I'm implementing a 6502 emulator in C# as part of a project to emulate the
Nintendo Entertainment System.
I've implemented all the 6502 opcodes, and now I'm going back through and
implementing cycle counting, so that each instruction consumes the correct
number of clock cycles.
On the 6502, some instructions take one extra cycle if a "page boundary is
crossed". Different references use slightly different wording, but none which
I've found so far really clearly specify exactly what constitutes a page
boundary crossing. Take Post-indexed indirect addressing:
The CPU takes the byte following the opcode. The CPU goes to the specified
zeropage address and reads a word. It adds the value of the Y register to that.
It reads a byte from the location specified by the resulting 16 bit value.
- There could be a page boundary between the opcode and the operand.
- I could cross a page boundary going to the zero page from the operand (or
the opcode, or the start of the next instruction).
- The word I read there could span a page boundary by starting at address
0x**FF.
- Adding the Y register to that word could cause a page boundary crossing.
Of those, only 3 and 4 seem likely candidates for the "page boundary
crossing" we're interested in.
Reading 64doc, the
section "Absolute indexed addressing" describes what the CPU's up to at each
cycle during one of the absolute indexed addressing read instructions. It
implies that the "type 4" page boundary crossing in the list above is the type
that causes the CPU to take an extra cycle for the instruction: if adding an
offset to an address causes a page boundary crossing, then the instruction takes
1 extra cycle.
This model has good explanatory power too. The LDA (load accumulator)

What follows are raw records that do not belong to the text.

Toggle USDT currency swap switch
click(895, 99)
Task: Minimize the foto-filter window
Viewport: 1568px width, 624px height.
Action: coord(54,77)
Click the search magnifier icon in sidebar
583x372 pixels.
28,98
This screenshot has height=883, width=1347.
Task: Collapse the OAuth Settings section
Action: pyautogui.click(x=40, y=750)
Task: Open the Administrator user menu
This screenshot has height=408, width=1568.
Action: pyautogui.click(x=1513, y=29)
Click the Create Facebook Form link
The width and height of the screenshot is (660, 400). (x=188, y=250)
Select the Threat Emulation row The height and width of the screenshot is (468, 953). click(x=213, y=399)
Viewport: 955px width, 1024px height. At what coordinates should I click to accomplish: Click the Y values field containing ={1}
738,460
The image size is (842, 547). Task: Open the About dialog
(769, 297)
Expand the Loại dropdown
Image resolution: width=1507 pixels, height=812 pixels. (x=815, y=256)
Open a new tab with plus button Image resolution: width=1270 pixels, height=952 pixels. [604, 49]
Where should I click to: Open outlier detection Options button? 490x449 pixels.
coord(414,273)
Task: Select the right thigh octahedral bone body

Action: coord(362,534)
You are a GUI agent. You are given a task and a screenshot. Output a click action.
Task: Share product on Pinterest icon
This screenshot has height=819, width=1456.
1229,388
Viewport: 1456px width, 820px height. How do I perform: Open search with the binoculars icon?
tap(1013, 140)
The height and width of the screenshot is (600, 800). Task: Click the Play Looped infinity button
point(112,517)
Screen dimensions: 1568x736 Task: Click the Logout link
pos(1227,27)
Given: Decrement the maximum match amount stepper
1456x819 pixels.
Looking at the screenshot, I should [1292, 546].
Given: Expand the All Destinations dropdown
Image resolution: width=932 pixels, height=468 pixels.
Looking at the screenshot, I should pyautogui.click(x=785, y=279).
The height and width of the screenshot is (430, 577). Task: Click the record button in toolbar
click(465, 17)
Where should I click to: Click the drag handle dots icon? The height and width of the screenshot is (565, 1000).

instruction has 6 opcodes, each for a different addressing mode. Their cycle
timings are 3, 4, 6, 5+,4, 4+ (where '+' means an optional extra cycle if a page
boundary is crossed). The linked document above says that the 6502
optimistically fetches from the calculated address assuming there was no page
boundary crossing, and then spends the extra cycle, if necessary, re-fetching
from the correct page if it guessed wrong. Look now at the STA (store
accumulator) instruction. Its cycle timings for the same addressing modes are
3,4,6,6,4,5. Notice that the timings are identical, except that we always get
charged the extra cycle. Because STA writes to memory, the CPU can't
optimistically write to its best guess of the desired address, and then write
again to the correct address if it turns out it guessed wrong; very sensibly,
the store instructions always wait for the address to be calculated with
certainty before going ahead and writing to the bus.